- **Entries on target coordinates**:
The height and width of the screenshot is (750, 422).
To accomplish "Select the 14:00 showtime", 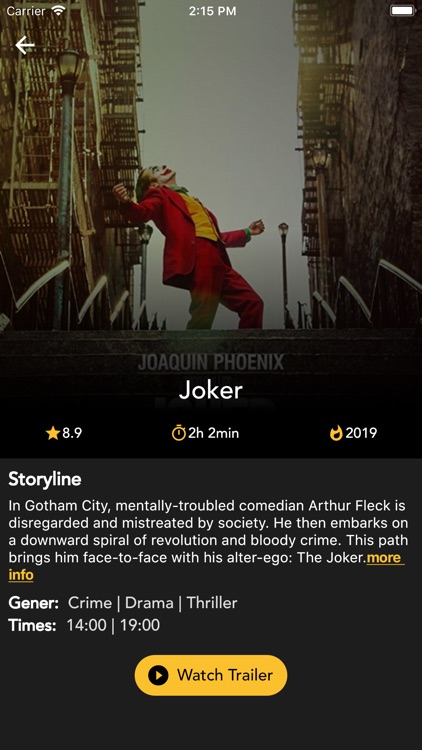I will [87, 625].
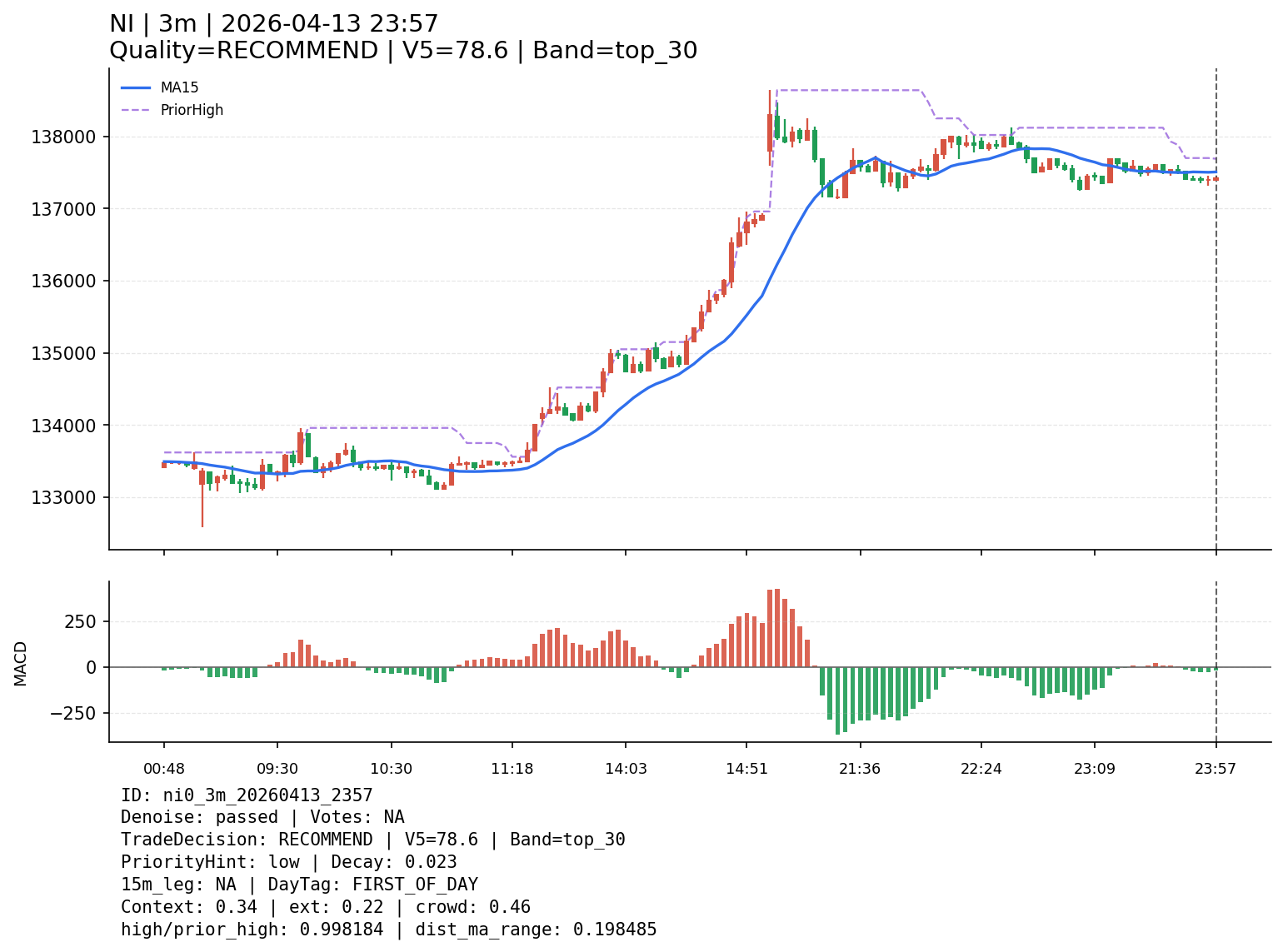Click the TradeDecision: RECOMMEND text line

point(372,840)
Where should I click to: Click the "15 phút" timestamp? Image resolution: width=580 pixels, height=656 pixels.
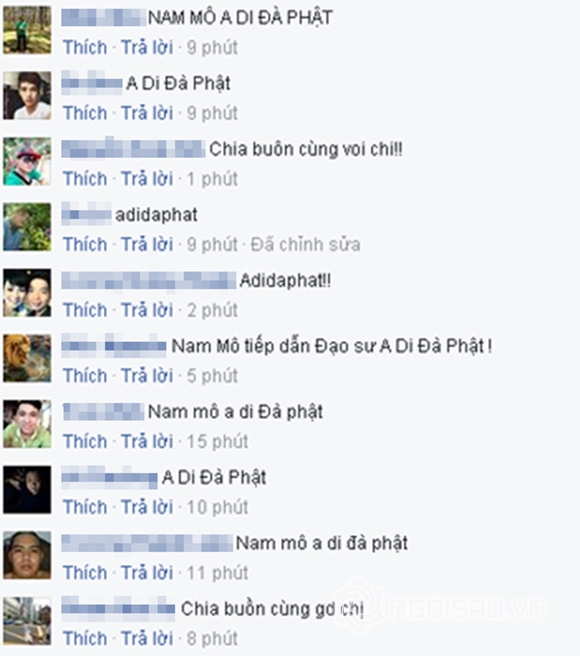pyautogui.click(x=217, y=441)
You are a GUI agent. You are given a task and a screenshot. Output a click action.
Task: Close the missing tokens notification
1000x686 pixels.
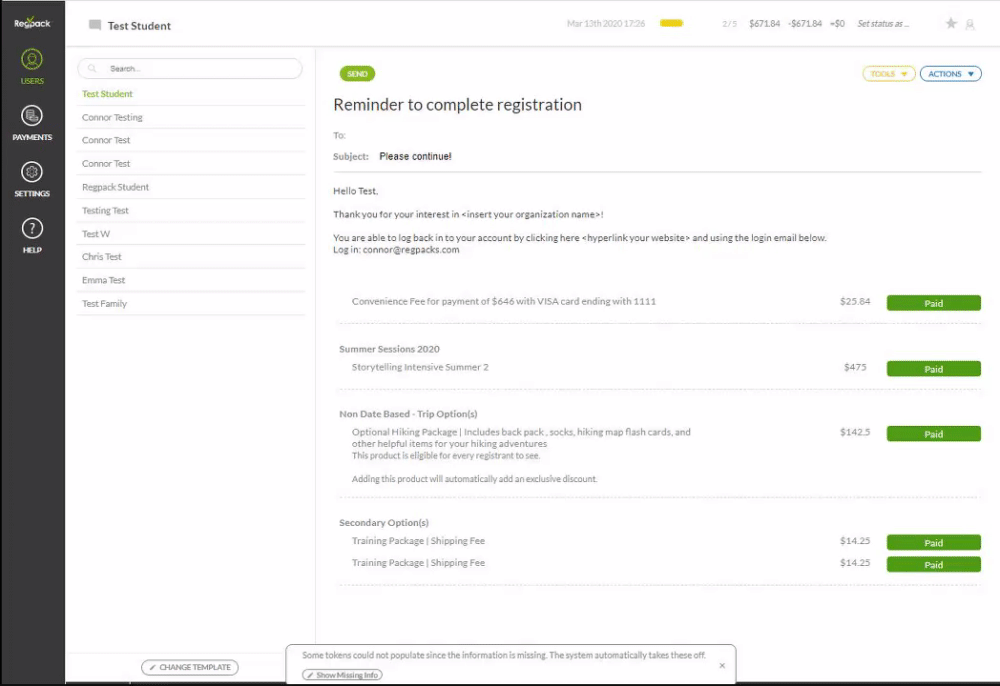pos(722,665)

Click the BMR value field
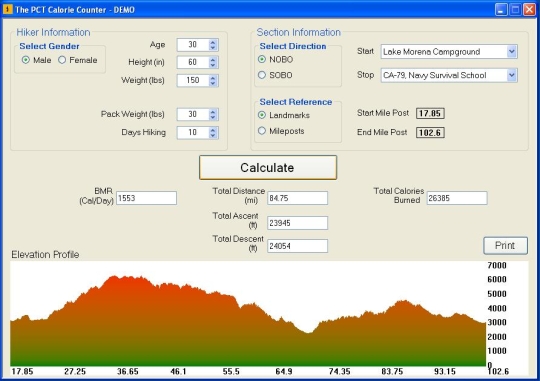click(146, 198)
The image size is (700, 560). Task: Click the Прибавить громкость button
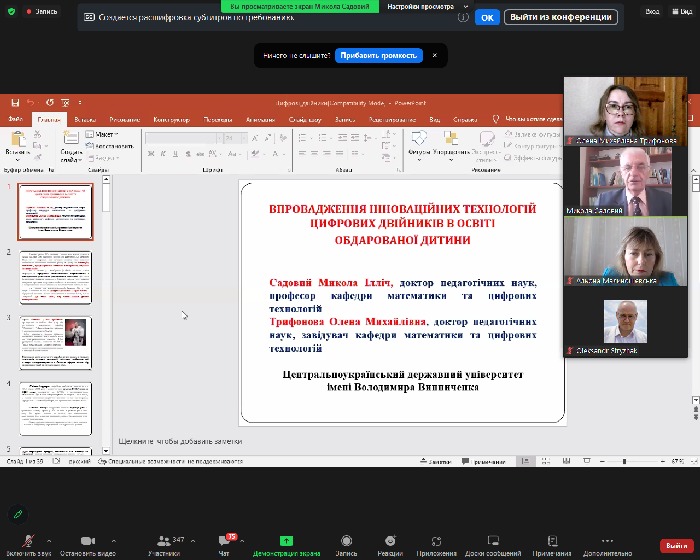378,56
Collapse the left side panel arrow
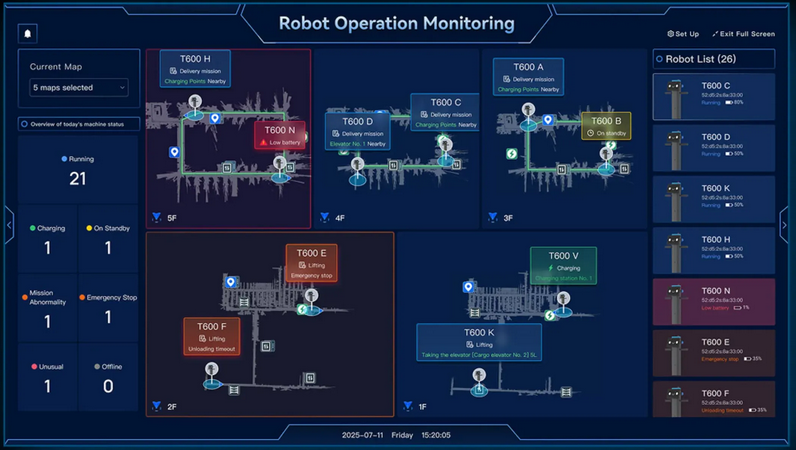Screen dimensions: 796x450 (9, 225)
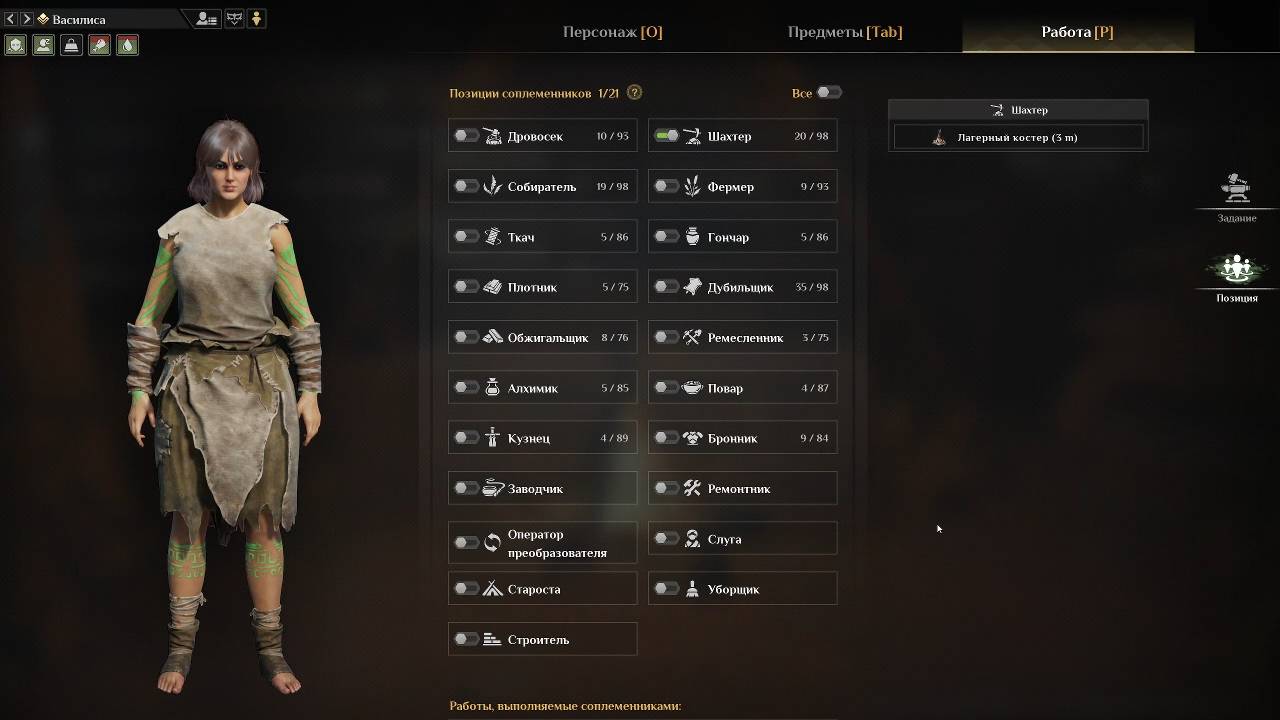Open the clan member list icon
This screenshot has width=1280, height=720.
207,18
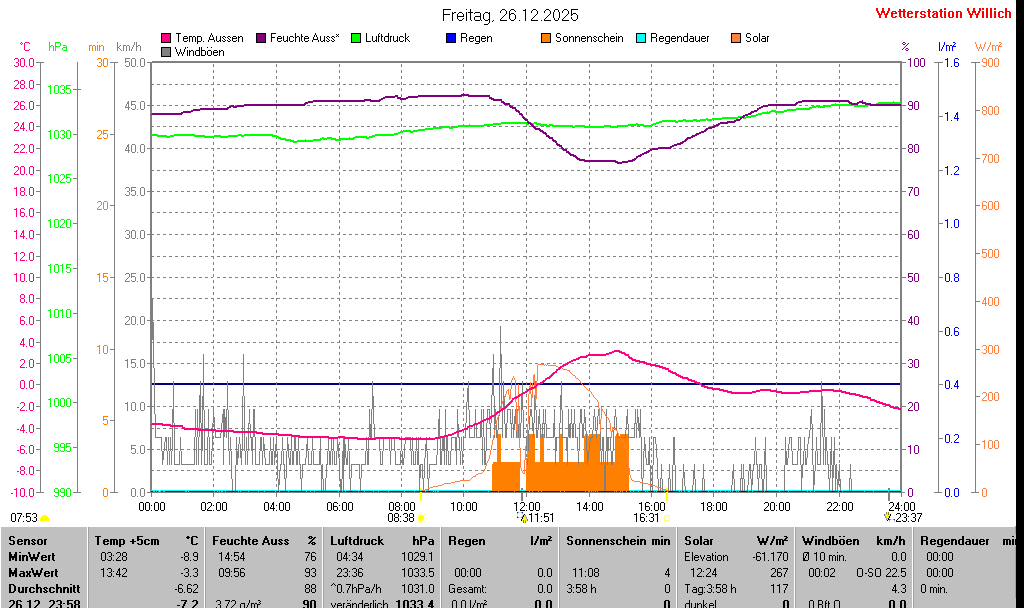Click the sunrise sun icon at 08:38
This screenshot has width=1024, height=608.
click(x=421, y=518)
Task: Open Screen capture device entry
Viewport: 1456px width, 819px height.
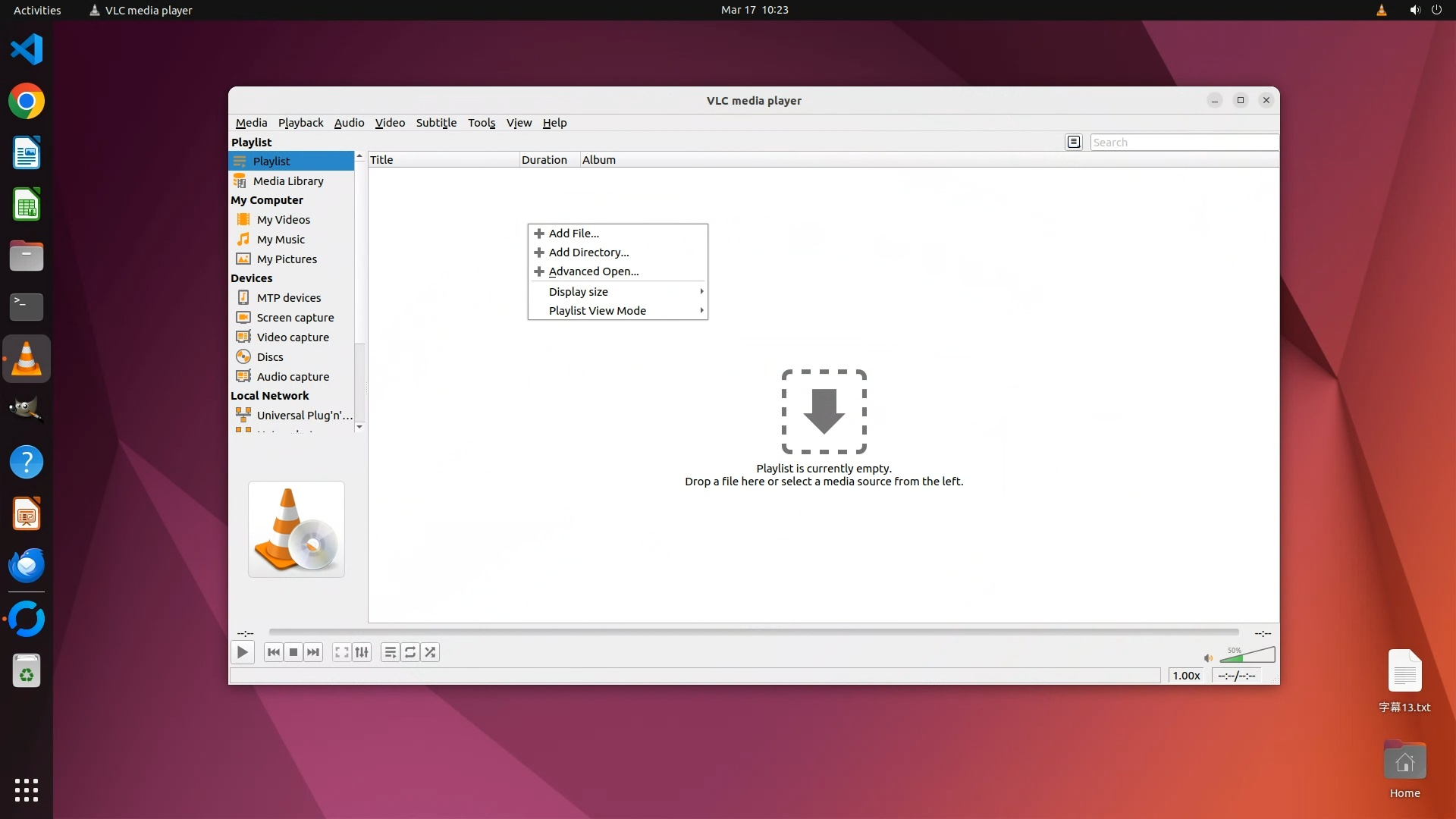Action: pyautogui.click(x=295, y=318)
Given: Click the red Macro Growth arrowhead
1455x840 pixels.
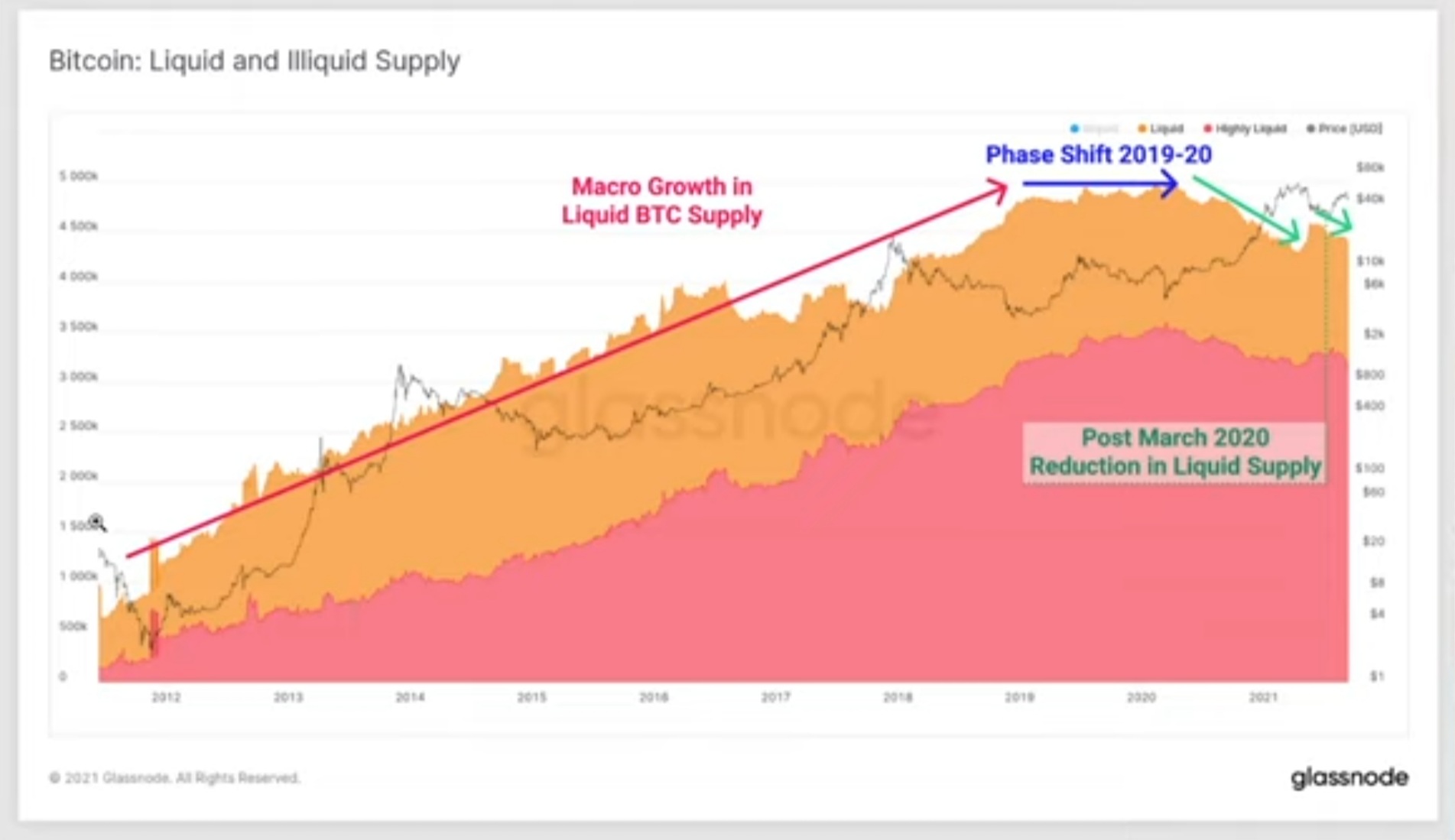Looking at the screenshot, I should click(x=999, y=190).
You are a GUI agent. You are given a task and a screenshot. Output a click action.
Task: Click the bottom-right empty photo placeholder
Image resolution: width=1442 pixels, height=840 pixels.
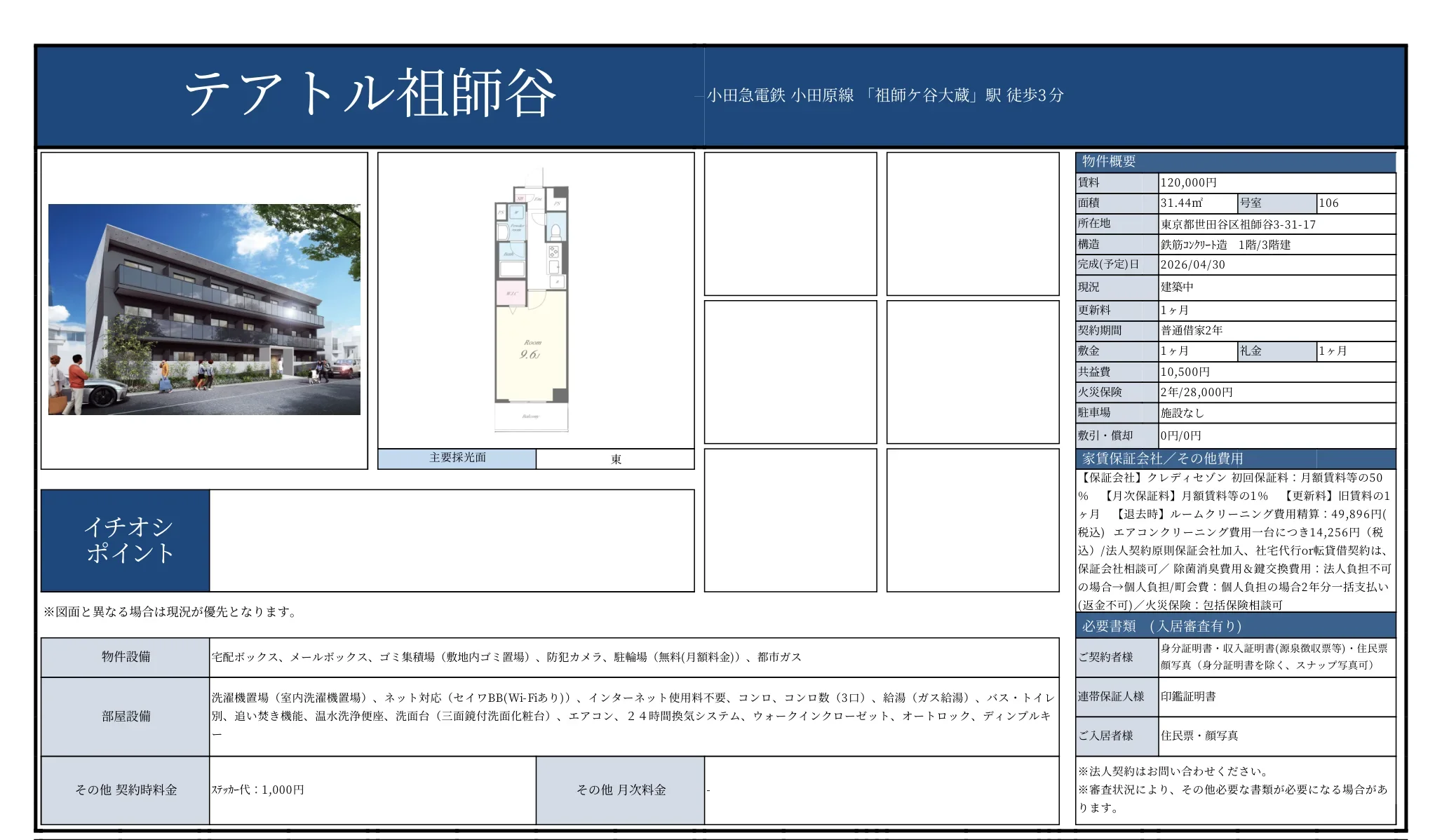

- **Task objective**:
Repeat the lines of the listing word for word, beginning at the line that contains "Click the BMR value field" and stopping after the line that contains "Looking at the". Leave the pictures out of your answer.

- **Exercise solution**:
Click the BMR value field
click(146, 198)
The image size is (700, 560). Task: Click the Прибавить громкость button
378,56
Collapse the left side panel arrow
Screen dimensions: 796x450 (9, 225)
Open the clan member list icon
This screenshot has width=1280, height=720.
207,18
Click the sunrise sun icon at 08:38
This screenshot has width=1024, height=608.
click(x=421, y=518)
Task: Open Screen capture device entry
Viewport: 1456px width, 819px height.
Action: pyautogui.click(x=295, y=318)
Given: Click the red Macro Growth arrowhead
1455x840 pixels.
Looking at the screenshot, I should click(x=999, y=190).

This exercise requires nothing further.